(Saved entries)
*** Begin section ***

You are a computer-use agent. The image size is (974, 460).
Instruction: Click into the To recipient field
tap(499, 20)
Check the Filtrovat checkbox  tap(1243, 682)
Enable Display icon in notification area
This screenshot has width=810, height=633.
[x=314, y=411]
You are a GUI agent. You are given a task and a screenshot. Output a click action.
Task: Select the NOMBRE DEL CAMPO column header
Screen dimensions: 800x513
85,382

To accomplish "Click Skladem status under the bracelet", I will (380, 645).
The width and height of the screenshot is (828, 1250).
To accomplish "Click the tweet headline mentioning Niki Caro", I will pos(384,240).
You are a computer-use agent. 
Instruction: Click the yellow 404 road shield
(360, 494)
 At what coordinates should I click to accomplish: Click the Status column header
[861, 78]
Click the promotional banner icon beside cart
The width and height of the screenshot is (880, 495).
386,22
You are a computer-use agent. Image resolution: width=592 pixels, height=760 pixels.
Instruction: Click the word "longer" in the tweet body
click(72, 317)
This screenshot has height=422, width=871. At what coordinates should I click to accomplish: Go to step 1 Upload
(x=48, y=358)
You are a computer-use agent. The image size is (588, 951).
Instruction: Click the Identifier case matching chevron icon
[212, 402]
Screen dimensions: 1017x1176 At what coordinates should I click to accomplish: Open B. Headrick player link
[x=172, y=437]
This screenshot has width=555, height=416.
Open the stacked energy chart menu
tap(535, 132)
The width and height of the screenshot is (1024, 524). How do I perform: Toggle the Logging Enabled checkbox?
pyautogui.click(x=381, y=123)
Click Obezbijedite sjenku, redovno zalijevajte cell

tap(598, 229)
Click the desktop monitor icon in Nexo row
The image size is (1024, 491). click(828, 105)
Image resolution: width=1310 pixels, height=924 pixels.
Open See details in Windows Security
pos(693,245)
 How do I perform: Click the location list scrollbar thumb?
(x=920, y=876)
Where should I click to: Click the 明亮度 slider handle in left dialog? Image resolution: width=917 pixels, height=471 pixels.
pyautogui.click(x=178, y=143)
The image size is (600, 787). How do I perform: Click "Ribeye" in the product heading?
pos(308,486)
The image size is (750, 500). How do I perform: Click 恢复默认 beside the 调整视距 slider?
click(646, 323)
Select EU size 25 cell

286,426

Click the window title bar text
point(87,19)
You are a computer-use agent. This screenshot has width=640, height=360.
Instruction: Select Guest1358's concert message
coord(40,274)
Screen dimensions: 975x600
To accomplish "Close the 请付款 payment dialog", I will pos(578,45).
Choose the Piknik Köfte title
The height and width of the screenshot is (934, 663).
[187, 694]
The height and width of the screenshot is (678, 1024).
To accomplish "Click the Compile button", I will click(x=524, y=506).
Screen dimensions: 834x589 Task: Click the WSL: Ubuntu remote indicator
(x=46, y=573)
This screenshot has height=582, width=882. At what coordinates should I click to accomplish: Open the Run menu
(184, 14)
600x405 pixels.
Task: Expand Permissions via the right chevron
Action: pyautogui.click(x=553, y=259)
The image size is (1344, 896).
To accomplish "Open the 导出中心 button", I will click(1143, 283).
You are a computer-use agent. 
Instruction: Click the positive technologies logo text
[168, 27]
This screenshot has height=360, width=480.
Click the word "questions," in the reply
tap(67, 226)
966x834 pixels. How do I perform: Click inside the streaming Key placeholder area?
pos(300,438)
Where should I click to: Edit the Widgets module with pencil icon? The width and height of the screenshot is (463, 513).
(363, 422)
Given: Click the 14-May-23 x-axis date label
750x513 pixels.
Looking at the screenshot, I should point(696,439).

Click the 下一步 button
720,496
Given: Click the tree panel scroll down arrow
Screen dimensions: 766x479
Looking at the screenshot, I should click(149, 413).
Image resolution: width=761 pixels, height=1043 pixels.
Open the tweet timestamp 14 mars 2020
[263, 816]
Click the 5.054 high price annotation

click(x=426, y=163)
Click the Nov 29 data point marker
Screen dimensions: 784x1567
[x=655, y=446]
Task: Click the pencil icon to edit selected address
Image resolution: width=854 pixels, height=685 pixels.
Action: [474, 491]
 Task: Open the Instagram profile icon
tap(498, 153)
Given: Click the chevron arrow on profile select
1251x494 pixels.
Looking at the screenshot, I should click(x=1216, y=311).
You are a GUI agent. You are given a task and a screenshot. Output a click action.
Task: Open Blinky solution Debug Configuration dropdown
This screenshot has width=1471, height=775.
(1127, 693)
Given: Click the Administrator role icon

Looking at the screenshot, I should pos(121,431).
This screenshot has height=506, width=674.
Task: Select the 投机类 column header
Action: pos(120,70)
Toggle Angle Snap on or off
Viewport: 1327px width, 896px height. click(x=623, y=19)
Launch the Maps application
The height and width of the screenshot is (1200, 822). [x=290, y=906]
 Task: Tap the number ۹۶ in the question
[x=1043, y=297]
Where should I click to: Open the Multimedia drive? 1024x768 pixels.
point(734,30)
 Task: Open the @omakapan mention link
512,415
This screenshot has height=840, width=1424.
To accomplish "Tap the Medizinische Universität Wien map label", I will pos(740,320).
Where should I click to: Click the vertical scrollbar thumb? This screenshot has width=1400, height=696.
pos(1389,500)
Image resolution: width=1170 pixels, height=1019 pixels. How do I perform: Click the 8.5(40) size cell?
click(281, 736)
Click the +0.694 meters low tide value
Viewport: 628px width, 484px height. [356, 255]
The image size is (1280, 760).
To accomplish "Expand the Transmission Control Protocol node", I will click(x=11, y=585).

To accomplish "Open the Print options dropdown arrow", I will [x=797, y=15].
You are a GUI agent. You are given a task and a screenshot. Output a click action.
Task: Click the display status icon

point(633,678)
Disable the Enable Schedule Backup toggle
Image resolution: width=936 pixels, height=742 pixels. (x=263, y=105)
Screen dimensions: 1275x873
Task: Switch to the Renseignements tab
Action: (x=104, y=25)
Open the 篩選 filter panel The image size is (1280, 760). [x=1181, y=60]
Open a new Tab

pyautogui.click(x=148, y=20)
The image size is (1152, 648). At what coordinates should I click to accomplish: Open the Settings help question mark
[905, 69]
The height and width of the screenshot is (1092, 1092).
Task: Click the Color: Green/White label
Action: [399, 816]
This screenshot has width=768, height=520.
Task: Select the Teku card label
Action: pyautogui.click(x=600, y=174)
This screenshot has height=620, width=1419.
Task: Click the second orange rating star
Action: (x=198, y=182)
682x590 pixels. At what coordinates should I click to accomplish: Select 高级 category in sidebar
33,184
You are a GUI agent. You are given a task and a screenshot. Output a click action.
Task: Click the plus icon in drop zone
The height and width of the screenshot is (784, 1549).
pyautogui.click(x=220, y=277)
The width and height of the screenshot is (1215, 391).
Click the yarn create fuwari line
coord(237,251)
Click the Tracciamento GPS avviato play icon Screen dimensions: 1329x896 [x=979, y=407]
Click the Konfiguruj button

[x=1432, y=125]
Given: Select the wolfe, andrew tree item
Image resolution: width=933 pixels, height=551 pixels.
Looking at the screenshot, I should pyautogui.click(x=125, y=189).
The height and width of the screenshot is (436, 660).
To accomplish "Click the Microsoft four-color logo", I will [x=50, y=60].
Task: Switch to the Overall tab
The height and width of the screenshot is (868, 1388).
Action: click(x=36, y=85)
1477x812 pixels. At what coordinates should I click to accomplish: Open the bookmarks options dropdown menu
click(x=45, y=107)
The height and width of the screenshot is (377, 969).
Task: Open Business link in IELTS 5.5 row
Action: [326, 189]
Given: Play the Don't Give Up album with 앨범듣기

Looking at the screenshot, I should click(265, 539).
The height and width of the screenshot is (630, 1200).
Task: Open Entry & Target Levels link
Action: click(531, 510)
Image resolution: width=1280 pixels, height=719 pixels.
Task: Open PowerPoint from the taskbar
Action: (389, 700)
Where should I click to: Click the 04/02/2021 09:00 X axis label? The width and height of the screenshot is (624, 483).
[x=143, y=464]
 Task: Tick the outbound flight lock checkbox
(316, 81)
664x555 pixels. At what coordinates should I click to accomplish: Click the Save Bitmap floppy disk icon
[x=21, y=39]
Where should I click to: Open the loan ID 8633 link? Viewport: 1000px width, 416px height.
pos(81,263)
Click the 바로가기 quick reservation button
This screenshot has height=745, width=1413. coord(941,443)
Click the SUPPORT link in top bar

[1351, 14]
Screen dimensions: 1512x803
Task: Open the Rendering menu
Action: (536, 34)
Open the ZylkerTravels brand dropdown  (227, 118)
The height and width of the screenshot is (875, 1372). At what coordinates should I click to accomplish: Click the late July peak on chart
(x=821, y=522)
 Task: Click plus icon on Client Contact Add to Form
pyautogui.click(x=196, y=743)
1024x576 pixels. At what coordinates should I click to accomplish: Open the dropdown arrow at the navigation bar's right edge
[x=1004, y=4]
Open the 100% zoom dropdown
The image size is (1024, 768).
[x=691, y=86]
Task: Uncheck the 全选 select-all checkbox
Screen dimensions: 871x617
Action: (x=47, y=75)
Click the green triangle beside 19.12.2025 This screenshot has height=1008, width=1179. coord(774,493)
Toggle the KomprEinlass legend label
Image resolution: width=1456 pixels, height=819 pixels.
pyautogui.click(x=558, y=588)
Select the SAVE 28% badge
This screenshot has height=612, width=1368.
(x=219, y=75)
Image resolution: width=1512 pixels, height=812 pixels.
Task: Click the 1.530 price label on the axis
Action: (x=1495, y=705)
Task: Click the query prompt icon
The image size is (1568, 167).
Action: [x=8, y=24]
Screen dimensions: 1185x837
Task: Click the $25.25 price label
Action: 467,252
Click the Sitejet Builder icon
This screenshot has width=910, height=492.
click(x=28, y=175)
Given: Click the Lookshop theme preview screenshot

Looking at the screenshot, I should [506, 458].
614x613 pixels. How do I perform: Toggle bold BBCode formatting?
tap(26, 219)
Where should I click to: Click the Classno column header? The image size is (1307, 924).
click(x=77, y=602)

*** End section ***

Go through the records above and copy each line where "tree" is found.

## [Answer space]
Given: Click the tree panel scroll down arrow
Given: Select the wolfe, andrew tree item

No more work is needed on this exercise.